Un anno fa, nella notte tra il 26 e il 27 settembre 2014, sono scomparsi a Iguala 43 studenti della scuola normale rurale di Ayotzinapa, nello stato messicano di Guerrero. Altri sei sono stati assassinati e cinque sono stati feriti. Secondo la versione ufficiale, quella fornita dal governo guidato dal presidente Enrique Peña Nieto e dalla procura generale della repubblica, i ragazzi sarebbero stati sequestrati da alcuni poliziotti e consegnati a un gruppo di trafficanti locali chiamato Guerreros unidos. Questi criminali, credendo che gli studenti appartenessero a un gruppo rivale di narcotrafficanti della zona, li avrebbero uccisi e cremati in una discarica a cielo aperto alla periferia di Cocula, a pochi chilometri da Iguala. Le ceneri, chiuse in sacchi della spazzatura, sarebbero state gettate nel vicino fiume San Juan.

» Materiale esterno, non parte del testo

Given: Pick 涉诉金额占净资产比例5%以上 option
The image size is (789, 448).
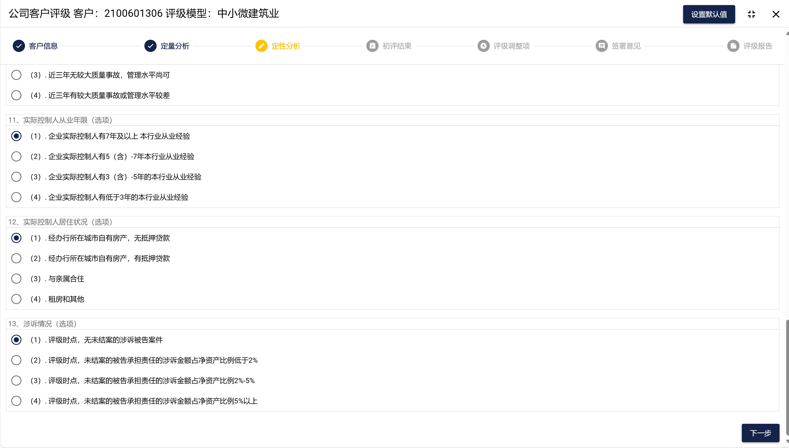Looking at the screenshot, I should [x=16, y=401].
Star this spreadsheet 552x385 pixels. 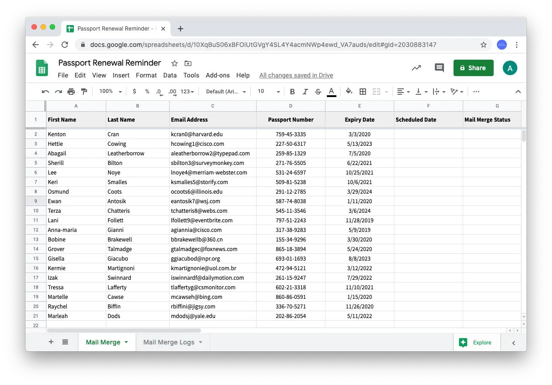[x=175, y=63]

I resti ossei rinvenuti nella discarica di Cocula sono stati inviati al laboratorio dell’università di Innsbruck, in Austria, per essere analizzati. Finora l’unico studente identificato è stato Alexander Mora Venancio, di 19 anni. Il 17 settembre le autorità messicane hanno annunciato che era stato identificato un secondo ragazzo, Jhosivani Guerrero de la Cruz, di 20 anni, ma secondo la squadra argentina di antropologi forensi che sta indagando su specifica richiesta dei parenti delle vittime, non ci sono abbastanza elementi per confermare l’identità dello studente.

I genitori dei ragazzi di Ayotzinapa chiedono alle autorità di continuare a indagare

Mentre il governo cerca quanti più elementi possibile per sostenere la sua versione dei fatti, i genitori dei ragazzi di Ayotzinapa dubitano e diffidano: da mesi scendono in piazza per chiedere alle autorità di continuare a indagare sul ruolo dell’esercito, presente a Iguala al momento dei fatti. E molti non si rassegnano all’idea che siano morti.

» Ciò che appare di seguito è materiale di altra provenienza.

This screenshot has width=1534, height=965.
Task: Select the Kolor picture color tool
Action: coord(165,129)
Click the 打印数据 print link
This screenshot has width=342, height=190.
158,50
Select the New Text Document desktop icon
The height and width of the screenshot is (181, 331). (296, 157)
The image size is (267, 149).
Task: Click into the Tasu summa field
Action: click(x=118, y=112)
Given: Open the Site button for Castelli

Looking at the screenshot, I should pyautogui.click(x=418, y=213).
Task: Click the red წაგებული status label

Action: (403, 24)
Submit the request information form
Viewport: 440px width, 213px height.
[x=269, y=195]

Alcune indagini condotte parallelamente a quelle ufficiali sembrano dare ragione ai familiari delle vittime. Il 6 settembre 2015 un gruppo interdisciplinare di esperti indipendenti, nominato dalla Commissione interamericana per i diritti umani, ha presentato a Città del Messico un rapporto di oltre cinquecento pagine che smentisce la versione della procura generale del Messico. Secondo gli esperti, per bruciare 43 cadaveri sarebbero servite tredici tonnellate di pneumatici e trenta tonnellate di legna. Il fuoco sarebbe dovuto durare sessanta ore, creando una nube alta trecento metri visibile da chiunque abiti nelle vicinanze. Quindi la versione del governo non è scientificamente plausibile.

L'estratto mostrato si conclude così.